Large US Healthcare Customer Chooses SiteSpect To Meet HIPAA Requirements

Introduction

SiteSpect, Inc., a leading provider of digital optimization solutions, added another large US healthcare customer to its growing list in the sector. The customer organization began its search for a new optimization platform after becoming aware of a HIPAA-related bulletin issued by the U.S. Department of Health and Human Services. Validating the inability of its existing provider to sign a Business Associate Agreement (BAA), the organization ran an extensive evaluation and security vetting process, ultimately selecting SiteSpect as its new optimization partner.

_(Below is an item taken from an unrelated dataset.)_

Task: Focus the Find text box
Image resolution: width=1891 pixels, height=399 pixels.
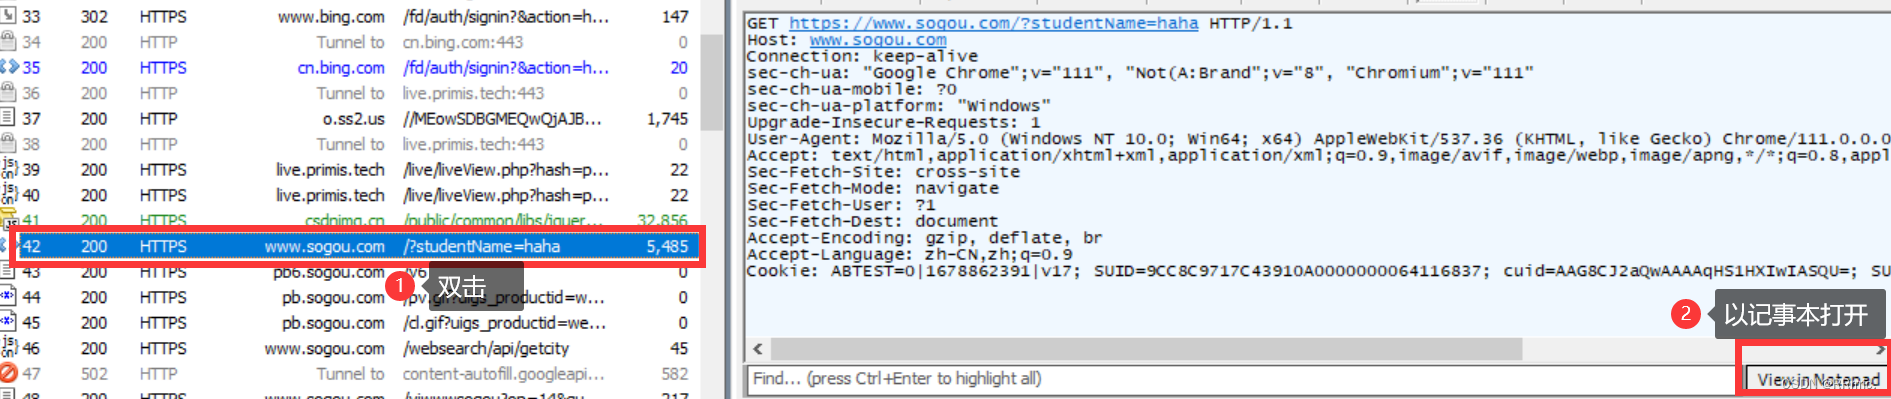Action: click(1241, 379)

Responding to Regulatory Changes

The engagement began when the customer’s legal department became aware of the recent bulletin issued by the US Department of Health and Human Services (HHS). The bulletin outlined stringent guidelines for handling online patient data, detailing how tracking technologies, cookies, and web beacons must comply with HIPAA rules, especially concerning protected health information (PHI). The guidance also covered tracking on authenticated and unauthenticated web pages and mobile applications, stressing the need for Business Associate Agreements (BAAs) to help protect PHI and prevent unauthorized disclosures and breaches. As a result, the organization’s Legal Department mandated a usage halt for all third-party technologies that touched customer data where a Business Associate Agreement (BAA) was not in place. This directive impacted the organization’s digital operations, including the stoppage of A/B testing activities for over eight months, as their previous enterprise software provider was unable to sign a BAA.

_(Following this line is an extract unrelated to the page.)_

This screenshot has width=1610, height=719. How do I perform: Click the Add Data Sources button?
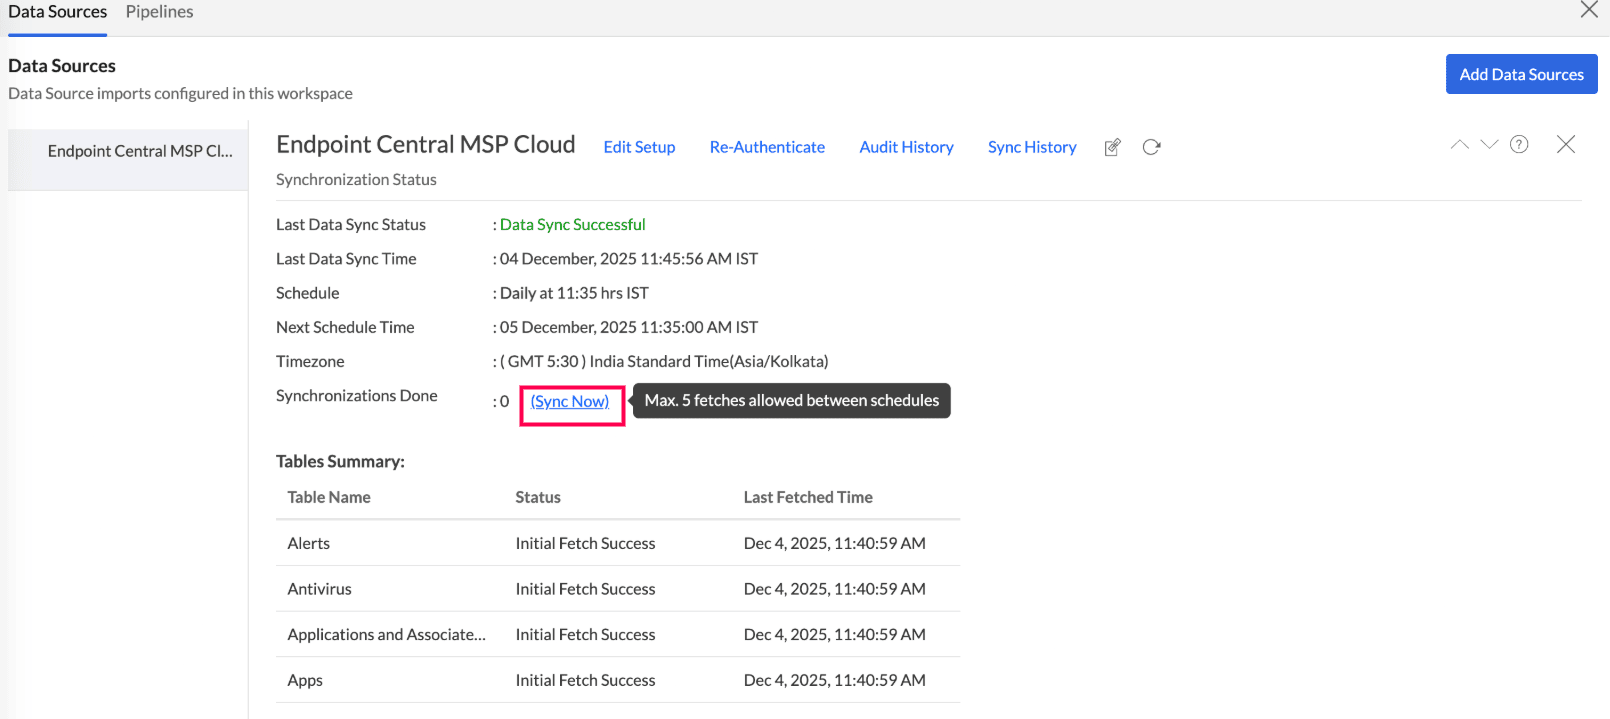[x=1521, y=75]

Critical Business Needs and Rigorous Evaluation

Realizing an A/B platform change would be needed for compliance and to resume a much-needed testing program, the organization sought a solution that could meet or exceed the functionality of its previous tool and would comply with its security requirements. Additionally, the customer was re-platforming their website and patient portal and wanted to ensure the new experimentation tool would be secure and ready to deploy upon the launch of the updated site. The capability to securely test in both public and private/authenticated areas of their site was also crucial.

The evaluation and buying team, comprised of the Senior Manager of Digital Products, Senior Director of Customer Experience, the Chief Marketing Officer, and various IT and CSO group members, conducted a thorough Security and Architecture review process. SiteSpect’s ability to meet all security and functionality requirements was a key differentiator.

Why They Chose SiteSpect

SiteSpect distinguished itself on several fronts:

• Pricing that was competitive and transparent.
• The value of included consulting services with healthcare expertise.
• Extensive experience working with other healthcare organizations.
• Compliance and ability to sign a BAA, ensuring full compliance with HIPAA regulations.
• Additional gains such as faster site performance, the elimination of “flicker effect”, and full support for single-page applications (SPAs), mobile, IoT, and OTT devices.
• Ability to optimize the entire user journey, from public-facing to patient portal.

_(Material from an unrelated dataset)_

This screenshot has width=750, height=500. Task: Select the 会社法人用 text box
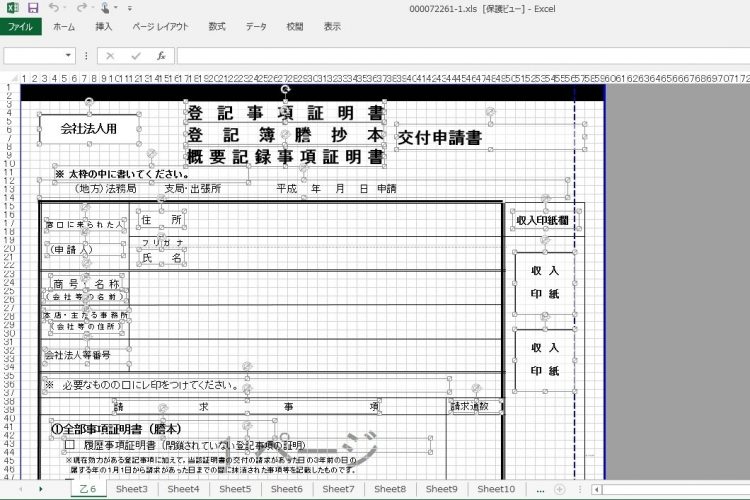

We are thrilled to partner with this prominent healthcare organization. Our platform’s robust capabilities, coupled with our unwavering commitment to security and HIPAA compliance makes SiteSpect the ideal choice for organizations navigating the complexities of the healthcare industry. We look forward to supporting their digital optimization efforts and contributing to their ongoing success.

— Patrick Romich, CEO of SiteSpect

Conclusion

This partnership underscores SiteSpect’s dedication to providing innovative, secure, and effective digital optimization solutions that meet the unique needs of the healthcare sector. With SiteSpect, healthcare organizations can confidently pursue digital transformation initiatives, knowing they have a partner committed to their success and compliance.